March 07, 2005

Whatja readin' for?

Love All the People: Letters, Lyrics, Routines
Bill Hicks
(2004)

I went to a Waffle House. I'm not proud of it, I was hungry. And I'm alone, I'm eating and I'm reading a book, right? Waitress walks over to me: "Hey, whatja readin' for?"

Isn't that the weirdest fucking question you've ever heard? Not what am I reading, but what am I reading for? Well, godammit, ya stumped me! Why do I read? Well... hmmm... I dunno... I guess I read for a lot of reasons, and one of the main ones is so I don't end up being a fucking waffle waitress like you.


I know Bill Hicks's Dangerous and Relentless albums well. Really well. I can recite The Gulf War Distraction ("it's so pretty and it takes our minds offa domestic issues") more easily than a Monty Python sketch. It was the early 90s: Cobain had been blasting through our eardrums with his particular brand of nilhisism, Hicks and Leary were on constant play because all the British comedians had run out of anger after yet another Conservative election victory[*], and I was in tattoo parlours. That I know Hicks' material well cannot be a shock. I'm not really sure what I wanted from this book. New insight into someone whose career is one of the seminal influences on modern standup? Perhaps. To revel in his style? I can do that by putting the albums on.

This transcribes many of the recordings of material. After the fourth time you've read that Hicks, like UFOs, is appearing in small rural communities all over America I realised what this primarily does is a forensic autopsy of his comedy. You can see the slight changes he makes, the comments to hecklers, and the way, like all pro comedians, he hauls himself back onto his script and keeps on going. This is the body of his work lain out on a slab to be dissected.

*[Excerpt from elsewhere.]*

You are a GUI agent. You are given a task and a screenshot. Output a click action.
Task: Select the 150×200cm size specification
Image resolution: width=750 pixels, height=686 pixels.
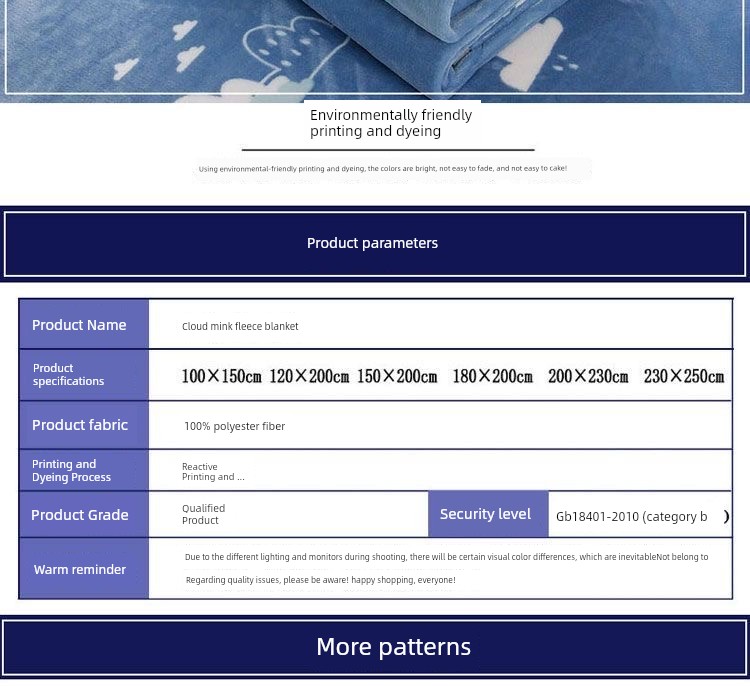(x=397, y=377)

It may be of interest to aspiring comedians, and it did still provoke the odd smirk from me, but it is step one on the road of deification. Cobain's diaries, every element of his life, is churned out for obsessive consumption by the eager fans. We've been saved from seeing either he or Hicks degenerate or sell out to the Man by their early deaths (one from suicide, the other from pancreatic cancer). So now their legacy is being packaged up and sold to us, their images becoming safe, unchanging icons. Just as I'd rather stick some Nirvana on the mp3player than read Cobain's diaries, I'd rather whack the Hicks tapes back into the machine and play them at 10 than read this book.




[*] this, I feel, is one reason for the return of British surrealism (Izzard, Hill etc) and music hall slapstick (Reeves & Mortimore). A decade of angry young comics hadn't changed a damn thing and we wanted something new.